Стигал | страница 91
Мы его схватили, понесли в соседнюю комнату на нары.
– Я быстро, за доктором, – сказал Егор. – Присмотри за ним.
Я не знал, что делать, как быть? Зеба очень часто, тяжело, с хрипами дышал сквозь широко раскрытый рот. Потом дыхание как-то выровнялось, успокоилось, и он со стоном лег на бок, к стене. Только сейчас я огляделся – какая убогость! Ее и не описать. Это все построено еще до революции каторжниками. Все теперь сгнило, обветшало. Я бы в этих условиях не выжил, а Зеба жил, много лет жил и сейчас ожил, сел на нарах, как-то удивленно на меня и мрак этой лачуги посмотрел и выдал:
– О, вроде вновь очухался… Не судьба, значит… Да что ж я так? Гость в доме, а я?! А ну, вставай! Гулять, жить будем! Пошли, – как ни в чем не бывало встал, и тут вдруг застыл.
Я подумал, что ему плохо, а он:
– Где Егор? Где дуло? – и насторожился, потом довольно шустро сунул руку под подушку, достал оружие, проверил. Оказывается, уже заряжено. Я даже не заметил, как его Егор зарядил, как под подушку сунул. А Зеба, как игрушку, внимательно и с любовью оружие осмотрел и, засовывая за пояс, сказал:
– Ты думаешь он мне нужен и меня спасет. Просто это мой, так сказать, очень ценный трофей, ну и подарок… А где Егор? Не нужны мне врачи… Да что это я? У меня такой гость – земляк, чеченец! А я весь раскис. А ну пошли.
Мы вновь оказались за щедрым столом.
– Пить-то ты не пьешь и очень правильно делаешь, – говорил он. – Но ты хоть поешь. Смотри, как соседки ради тебя постарались… И мне чуть налей.
– Вам пить нельзя.
– Теперь и не пить нельзя. Вот так, – он сам налил себе полстакана самогона, залпом выпил. Закусил квашеной капустой, закурил. Казалось, спиртное его несколько оживило, но веселым он не стал, наоборот, весь ссутулился и печально выдал:
– Видать, мечта всей моей жизни так и не сбудется.
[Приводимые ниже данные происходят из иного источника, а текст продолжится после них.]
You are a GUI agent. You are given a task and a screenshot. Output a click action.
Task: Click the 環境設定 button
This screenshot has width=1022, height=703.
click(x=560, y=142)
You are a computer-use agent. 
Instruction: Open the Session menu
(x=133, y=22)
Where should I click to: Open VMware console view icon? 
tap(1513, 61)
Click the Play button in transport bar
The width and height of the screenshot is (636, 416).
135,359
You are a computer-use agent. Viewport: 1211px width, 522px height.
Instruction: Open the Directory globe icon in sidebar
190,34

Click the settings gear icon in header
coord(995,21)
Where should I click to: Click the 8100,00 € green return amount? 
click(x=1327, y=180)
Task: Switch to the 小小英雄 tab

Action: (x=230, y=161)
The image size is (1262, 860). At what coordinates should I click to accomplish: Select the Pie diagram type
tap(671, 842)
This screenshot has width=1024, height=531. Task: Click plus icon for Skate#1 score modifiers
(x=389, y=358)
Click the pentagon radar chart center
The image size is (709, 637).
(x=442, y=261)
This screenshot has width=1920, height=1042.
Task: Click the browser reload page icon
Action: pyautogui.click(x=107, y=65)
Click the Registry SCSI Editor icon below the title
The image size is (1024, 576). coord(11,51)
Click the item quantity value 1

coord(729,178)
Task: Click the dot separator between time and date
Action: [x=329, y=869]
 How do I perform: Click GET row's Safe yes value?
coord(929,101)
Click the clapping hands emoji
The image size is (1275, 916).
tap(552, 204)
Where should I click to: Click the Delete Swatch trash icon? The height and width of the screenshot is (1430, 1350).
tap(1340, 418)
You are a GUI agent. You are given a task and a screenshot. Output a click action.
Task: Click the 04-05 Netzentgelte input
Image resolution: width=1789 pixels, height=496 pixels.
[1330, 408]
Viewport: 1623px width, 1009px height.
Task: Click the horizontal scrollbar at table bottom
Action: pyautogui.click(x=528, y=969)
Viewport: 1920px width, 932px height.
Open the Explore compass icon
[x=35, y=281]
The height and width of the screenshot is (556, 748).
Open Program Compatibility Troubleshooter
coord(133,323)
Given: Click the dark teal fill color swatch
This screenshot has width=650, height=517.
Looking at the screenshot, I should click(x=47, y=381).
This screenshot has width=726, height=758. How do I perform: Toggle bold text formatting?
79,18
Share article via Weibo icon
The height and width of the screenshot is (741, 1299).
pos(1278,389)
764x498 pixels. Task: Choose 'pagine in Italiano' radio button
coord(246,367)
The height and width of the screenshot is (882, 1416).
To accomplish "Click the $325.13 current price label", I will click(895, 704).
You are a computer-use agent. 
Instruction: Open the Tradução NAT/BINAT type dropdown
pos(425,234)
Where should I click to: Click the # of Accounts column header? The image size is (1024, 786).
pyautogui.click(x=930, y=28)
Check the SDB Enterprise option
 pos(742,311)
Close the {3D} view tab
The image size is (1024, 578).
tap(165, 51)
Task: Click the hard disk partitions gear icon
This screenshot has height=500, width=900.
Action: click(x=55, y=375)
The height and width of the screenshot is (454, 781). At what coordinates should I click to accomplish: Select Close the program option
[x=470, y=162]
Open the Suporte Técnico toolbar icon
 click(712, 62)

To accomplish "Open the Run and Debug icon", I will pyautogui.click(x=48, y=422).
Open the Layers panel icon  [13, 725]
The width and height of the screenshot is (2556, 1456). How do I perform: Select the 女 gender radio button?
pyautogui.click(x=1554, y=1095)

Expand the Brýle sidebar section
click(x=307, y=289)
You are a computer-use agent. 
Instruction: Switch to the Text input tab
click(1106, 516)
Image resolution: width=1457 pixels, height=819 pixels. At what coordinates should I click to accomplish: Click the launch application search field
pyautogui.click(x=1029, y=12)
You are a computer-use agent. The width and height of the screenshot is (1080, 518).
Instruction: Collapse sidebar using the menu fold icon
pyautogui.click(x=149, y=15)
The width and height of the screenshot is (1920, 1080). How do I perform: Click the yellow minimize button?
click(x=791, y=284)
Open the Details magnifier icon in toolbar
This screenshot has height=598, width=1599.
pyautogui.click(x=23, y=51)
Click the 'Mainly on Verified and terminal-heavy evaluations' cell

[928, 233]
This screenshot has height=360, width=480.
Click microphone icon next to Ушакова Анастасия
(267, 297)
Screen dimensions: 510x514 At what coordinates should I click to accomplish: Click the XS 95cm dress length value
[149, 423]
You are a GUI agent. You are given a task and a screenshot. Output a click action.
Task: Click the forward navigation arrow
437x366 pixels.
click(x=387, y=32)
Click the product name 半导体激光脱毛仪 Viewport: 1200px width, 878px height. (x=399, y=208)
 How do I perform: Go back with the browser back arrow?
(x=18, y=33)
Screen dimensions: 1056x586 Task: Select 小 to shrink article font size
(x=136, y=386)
– Какая мечта? – не выдержал я.
– Поехать на Родину, на Кавказ, в Чечню, в родные горы, – он грустным взором посмотрел на свои картины с изображением кавказских гор, на статуэтки орлов. Наверное, он очень хотел это кому-то сказать. По случаю оказался рядом я, и мне кажется, что эти записи отчасти я потому и веду, чтобы хоть как-то поведать людям, в первую очередь чеченцам, о том, что были такие люди, как Зеба, – не сломленные судьбой. И если бы я был хоть немного похож на Зебу, то я бы должен был досконально исследовать его судьбу, тем более что она характерна и показательна, и в назидание надо бы написать о нем отдельную книгу – как воспоминание, как пример, как память. Но я это не смог и не смогу. И у меня есть небольшое, но оправдание – я ведь не исследователь, не ученый, не писатель. И не было у меня по жизни времени и средств, сам пытался выжить и семью прокормить. Даже это не удалось. А надо было, как я, кстати, и хотел, посвятить год-два Зебе, его жизни и судьбе. Не смог, не захотел. А судьба заставила. Я заболел. Говорить не могу, писать начал и Зебу вспомнил. Если бы у меня было какое-то литературное мастерство, то я постарался бы передать жизнь Зебы, как положено, но этого нет и не будет, и поэтому я постараюсь передать так, как это рассказал мне сам Зеба, – лапидарно и без эмоций.